The calculated "Assuming uniform and perfect stacking of objects of this volume, with zero air space, you can fit 24,242,424 of them into two cubic metres."
But he also addressed the packing problem, saying:
"In the real world there'd obviously be air spaces, even if you painstakingly stack the tiny cards in perfect layers. My size approximation, that ignores the more-than-0.5mm height of the thick end of the card, could make the perfect-layers calculation quite inaccurate. But if you're just shovelling cards into the boxes and not stacking them, though, there will be even more empty space between cards, and the thicker ends won't matter much.
To use a few words you may have to hit Wikipedia about - I know I did - a random close pack of monodisperse microSD-shaped objects will be considerably tighter than one for, say, spheres. I wouldn't be surprised if it only reduced the theoretical no-air-space density by 20%, provided you shake the boxes while you're filling them.
So let's stick with a 20% density reduction from random packing, giving 0.8 times the theoretical density of perfectly-packed cards. Or nineteen million, three hundred and ninety-three thousand, nine hundred and thirty-nine cards, in the boxes, in the station wagon."

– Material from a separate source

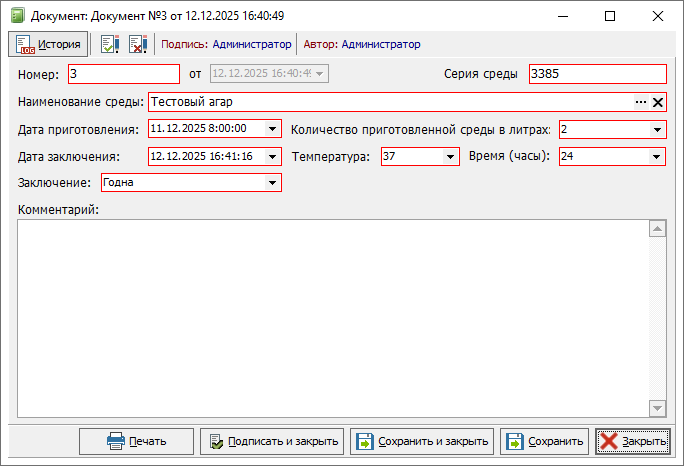The image size is (684, 466).
Task: Expand the Заключение combo box
Action: [x=272, y=183]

He was writing in 2015, and settled on 16GB cards and being reasonable, getting 275 pebibytes. If we switched them to the 1TB cards mentioned upthread that'd be 17 exabytes in a 2 cubic meter stationwagon cargo area, or in a 67 cubic meter shipping container you'd get 575 exibytes. And that's the "load with a shovel and shack to pack down" number, so perhaps 720EiB if someone took that forever to carefully pack them.
Your 100 tons problem is real, it seems shipping containers (both 20 and 40 foot) seem to top out with a cargo payload of 28 tons. So let's call it "only" 161EiB shovel loads.
The font of all hallucinations and incompetent math tells me "The total amount of data on the internet is estimated to be around 40 zettabytes as of 2025, which is equivalent to 40,000 exabytes." So you'd only need 250 shipping containers or so to store a copy of the entire internet. And that's barely 1% of the capacity of a modern large cargo ship. I guess for reliability you'd use 500 shipping containers in redundant mirrored RAID1 config, each half travelling on a different ship.
Dan also noted: "Unfortunately, even if your cards and card readers could all manage 50 mebibytes per second of read and write speed, getting all of that data onto and off of the cards at each end of the wagon-trip in no more than 24 hours would require around 68,400 parallel copy operations, at each end."
That works out to 2.3 million readers for one parallel copy of one containers worth of data in one day. And 570 million for 250 container's worth.
https://web.archive.org/web/20250313181659/http://dansdata.c...
If we're going to take this "packing problem" a tad more seriously, then the notion that someone might spend on the order of $2.5 billion on micro-SD cards for their station wagon (assuming 1TB at $100/card), but isn't in a position to contact an SD card manufacturer to solve this problem for them is a bit absurd.